Compressor efficiency not a load of hot air

With climate change and global warming a concern, manufacturers are finding more efficient ways to operate compressors resulting in financial and environmental benefits.

THEY say the best things in life are free, but with resources such as water and air being used wastefully, everything comes at a price.

Australian manufacturers are counting the cost of inefficient compressed air systems, with air leaks caused by incorrect sizing and pipework, lack of maintenance and a tendency to oversize and over-pressurise machines draining both electricity and profits.

All these factors can result in systems often only working at 40% efficiency, according to Dino Alessio, marketing manager with Champion Compressors.

“The capital cost of a compressor can be as small as 5% of its total lifecycle costs (LCC), yet the cost of energy consumed can be as high as 85%,” Alessio told Manufacturers Monthly.

“If it was a tap and water was leaking, everyone would run to turn it off to save water and money. The same vigilance should be applied to leaking compressed air systems.
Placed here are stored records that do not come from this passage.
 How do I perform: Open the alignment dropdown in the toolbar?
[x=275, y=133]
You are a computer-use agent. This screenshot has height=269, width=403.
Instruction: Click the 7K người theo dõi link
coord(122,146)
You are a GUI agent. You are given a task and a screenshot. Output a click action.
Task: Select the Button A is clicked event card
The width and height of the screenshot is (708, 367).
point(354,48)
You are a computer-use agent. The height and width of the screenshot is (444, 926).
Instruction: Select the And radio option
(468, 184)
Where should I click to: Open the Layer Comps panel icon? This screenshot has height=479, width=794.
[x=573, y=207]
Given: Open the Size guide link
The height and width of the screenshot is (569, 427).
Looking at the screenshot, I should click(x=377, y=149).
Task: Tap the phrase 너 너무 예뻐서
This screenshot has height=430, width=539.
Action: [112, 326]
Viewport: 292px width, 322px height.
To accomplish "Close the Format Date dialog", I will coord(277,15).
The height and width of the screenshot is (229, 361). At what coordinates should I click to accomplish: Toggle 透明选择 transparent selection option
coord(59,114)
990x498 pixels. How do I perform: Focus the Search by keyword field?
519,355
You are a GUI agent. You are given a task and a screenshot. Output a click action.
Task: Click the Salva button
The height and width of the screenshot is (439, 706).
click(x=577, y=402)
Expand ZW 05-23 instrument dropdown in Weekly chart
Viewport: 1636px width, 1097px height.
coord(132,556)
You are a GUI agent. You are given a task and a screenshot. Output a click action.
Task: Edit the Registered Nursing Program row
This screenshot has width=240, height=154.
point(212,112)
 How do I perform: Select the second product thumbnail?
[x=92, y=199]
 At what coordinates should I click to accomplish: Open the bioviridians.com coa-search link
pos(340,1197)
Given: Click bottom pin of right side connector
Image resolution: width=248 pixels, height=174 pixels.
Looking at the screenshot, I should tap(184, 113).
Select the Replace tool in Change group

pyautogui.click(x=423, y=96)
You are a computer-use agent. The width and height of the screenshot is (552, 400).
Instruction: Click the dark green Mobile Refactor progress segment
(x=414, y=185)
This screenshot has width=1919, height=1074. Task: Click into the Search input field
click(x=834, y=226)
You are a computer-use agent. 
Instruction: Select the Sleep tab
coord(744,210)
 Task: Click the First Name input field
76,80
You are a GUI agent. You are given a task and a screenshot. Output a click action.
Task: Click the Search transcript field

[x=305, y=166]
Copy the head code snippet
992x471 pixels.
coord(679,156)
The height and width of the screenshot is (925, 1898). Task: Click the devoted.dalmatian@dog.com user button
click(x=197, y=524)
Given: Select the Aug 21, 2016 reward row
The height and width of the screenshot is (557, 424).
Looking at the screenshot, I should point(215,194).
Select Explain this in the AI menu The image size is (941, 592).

“An air leak is 8-9 times more expensive than the same size water leak, but often manufacturers leave it,” he said.

Technology available

The technology exists to allow manufacturers to measure and control how much air they are using.

According to Alessio, one of the best ways to keep compressor systems running efficiently is to conduct air audits.

“A poorly maintained compressed air system will soon become inefficient. Often, users don’t realise when their compressed air system is not performing at its optimum capacity. As far as they are concerned, as long as the machine is still running, it is working fine,” he said.

He also said the audits are a good way for manufacturers to find out the minimum amount of air pressure they need to run an operation.

“A lot of manufacturers employ compressors that produce excessive amounts compressed air and at higher pressures than that required for their applications. Many companies run their compressors at 7 bar (around 100psi) instead of just the 6 they need. Considering 1 bar represents approximately 8% of energy consumption, they are wasting energy and losing money,” Alessio said.

Another cause of inefficient compressor operation is the use of incorrectly sized piping and is a common cause of energy loss.

The right fit

Alessio says many companies have a tendency to undersize their pipe system, failing to upgrade it when they purchase a bigger compressor.

“Inadequately sized pipework restricts air flow. Some manufacturers tend to react by increasing compressor output to overcome the resistance and achieve the same air pressure at the point of use,” he said.

He says manufacturers are also wasting energy by not using the right sized compressor in relation to load requirements.

“There is a tendency for some engineers to oversize air compressors. Not only does this increase capital cost, it also results in increased operational expenses due to excessive electricity consumption,” he said.

“A manufacturer might only need to run a system at 500L/sec but instead decides to use 700L/sec so the system is only operating at 50-70%. They are actually not saving any energy as they are only using a fraction of the compressed air being produced,” he said.

Alessio suggests manufacturers would be better off purchasing the right sized machine for the application and then add a machine or remove the smaller compressor and upgrade as the company expands.

All in the design

As well as more efficient compressor operation, improvements in system design is also helping manufacturers to save money and operate in a way that is more environmentally friendly.

According to Alessio, the use of hybrid machines which allow for multiple stages of compression can make systems more efficient and minimise air loss.

“Inefficiency occurs due to air ‘slippage’ through the gap that exists between the gear and the casting. Under pressure, the air is still going to be forced through this gap.

“In multi-stage or tandem compression, the air is only pressurised up to about 2 or 3 bar in the first stage (30 to 40psi), and from 3 to 7 bar (40 to 100psi) in the second stage. Less is required to achieve these incremental increases in pressure, and as a result, air losses through the gear/casting gap are minimised,” he said.